-- DIRECTIONS FOR THIS TASK --
Using the data below, restate exactly every line from the one with "Image resolution: width=1173" up to and including the one with "Task: Stop the simulation with red button". No picture belongs in it.

-- SOURCE DATA --
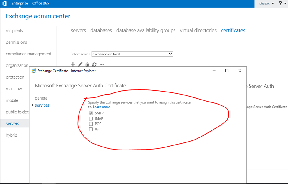Click the Internet Explorer icon in dialog title
Image resolution: width=288 pixels, height=184 pixels.
(x=34, y=71)
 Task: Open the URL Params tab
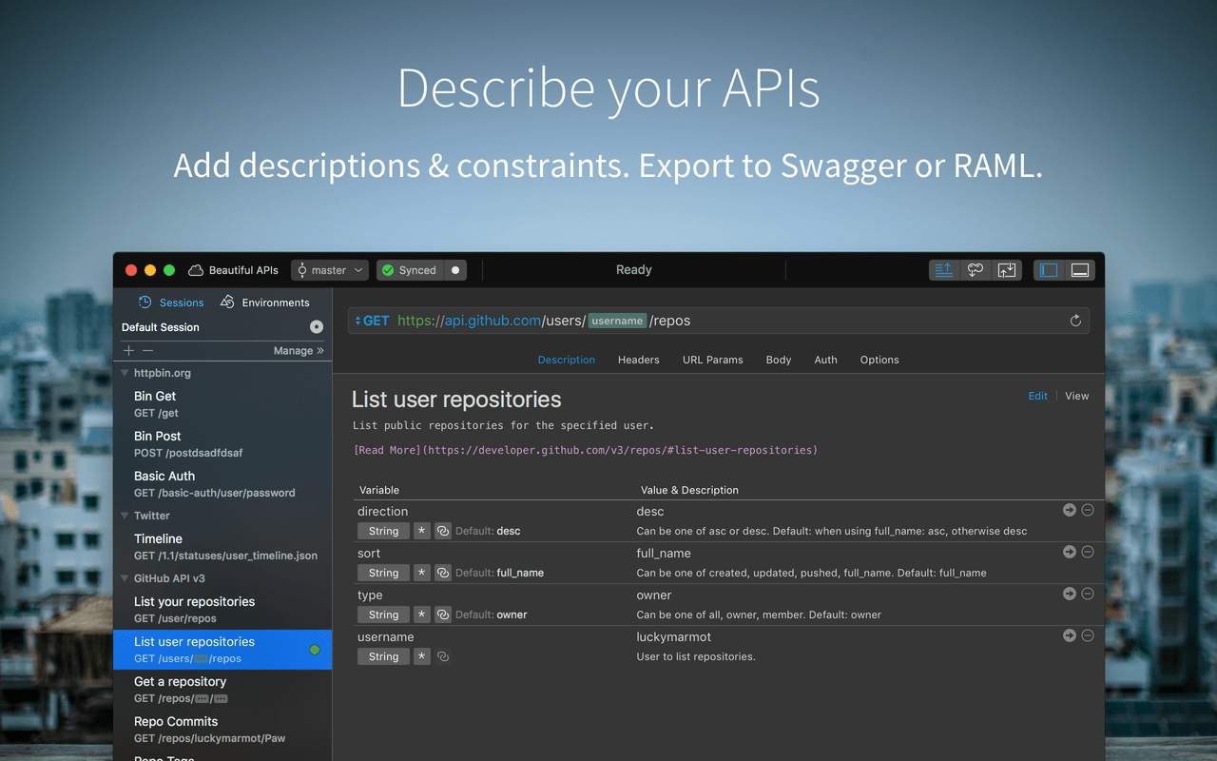712,360
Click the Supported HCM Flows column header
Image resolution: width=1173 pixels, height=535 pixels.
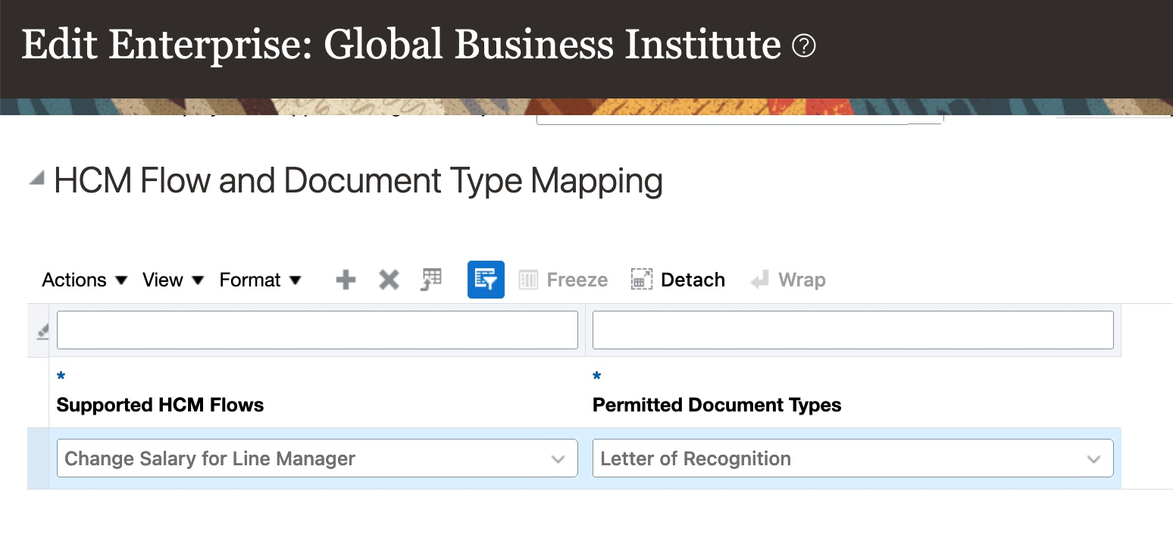pos(160,405)
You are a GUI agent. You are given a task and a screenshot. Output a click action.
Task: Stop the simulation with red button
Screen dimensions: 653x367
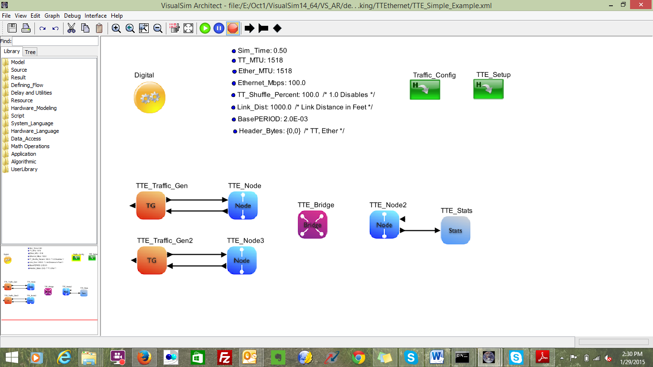click(233, 28)
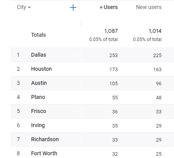The height and width of the screenshot is (158, 174).
Task: Click the Totals row label
Action: [39, 35]
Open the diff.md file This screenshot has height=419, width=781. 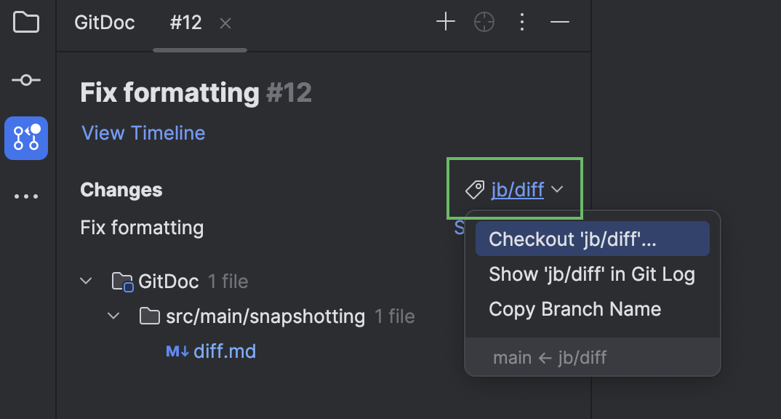click(224, 351)
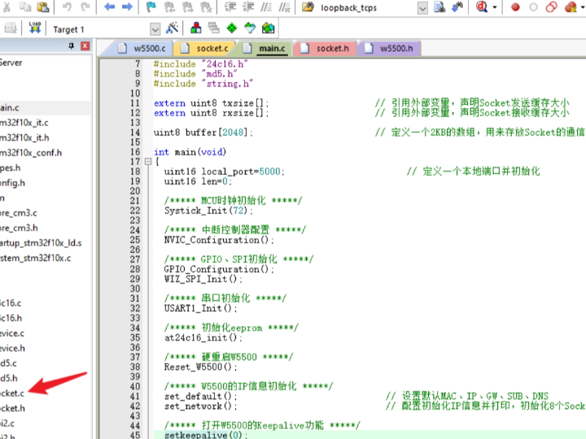Close the Project panel with red X
The height and width of the screenshot is (439, 586).
(x=85, y=47)
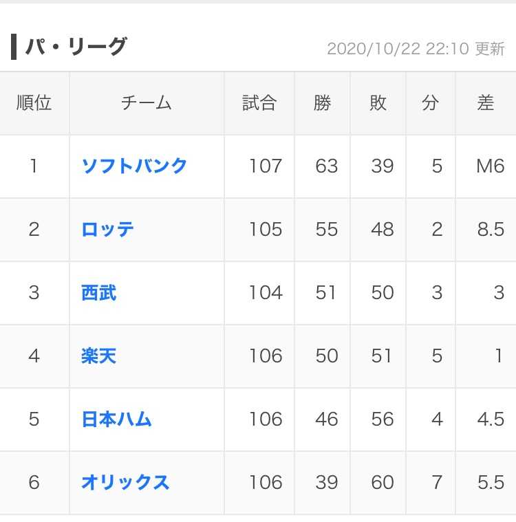
Task: Click the チーム column header
Action: tap(147, 103)
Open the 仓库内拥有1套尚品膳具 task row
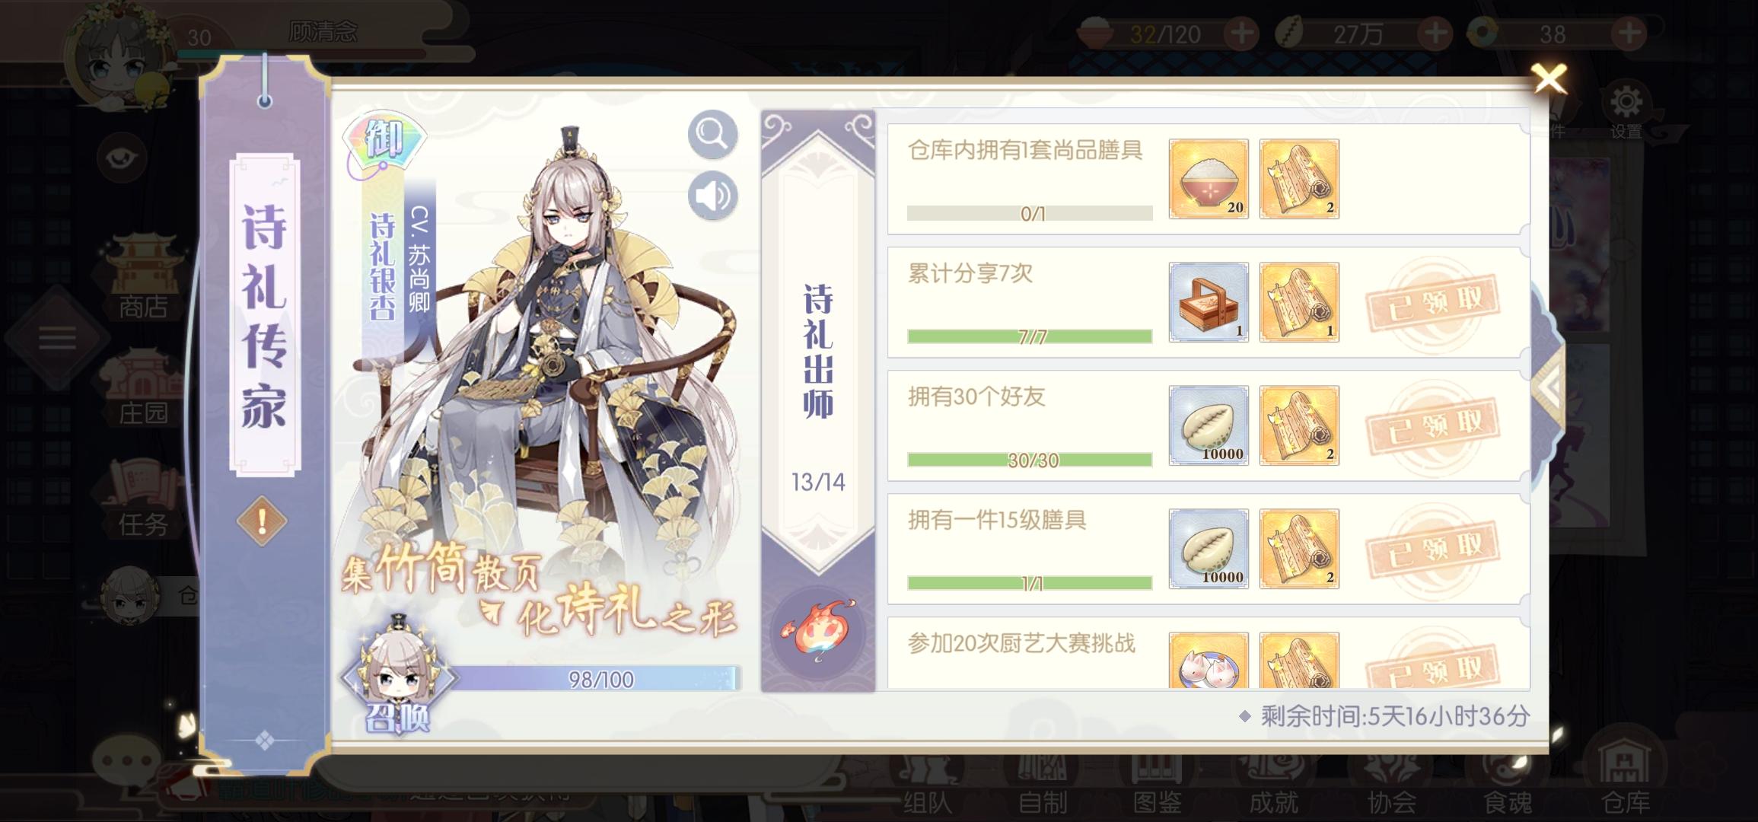 pyautogui.click(x=1209, y=179)
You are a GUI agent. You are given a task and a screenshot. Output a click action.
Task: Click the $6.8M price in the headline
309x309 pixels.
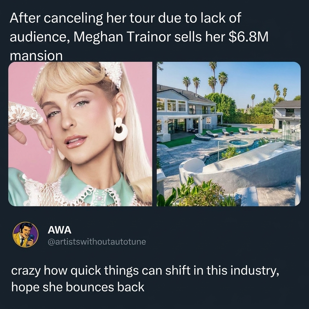pos(249,37)
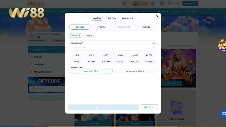This screenshot has width=226, height=127.
Task: Click the +500 quick amount button
Action: pos(120,55)
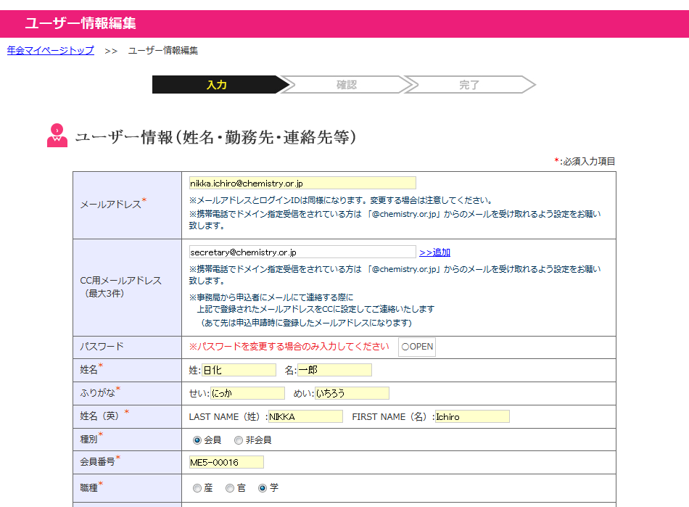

-- YOUR SOLUTION --
Image resolution: width=1173 pixels, height=535 pixels.
pos(160,405)
You are a GUI agent. You are given a task and a screenshot. Output a click action.
Task: Stop the simulation with red button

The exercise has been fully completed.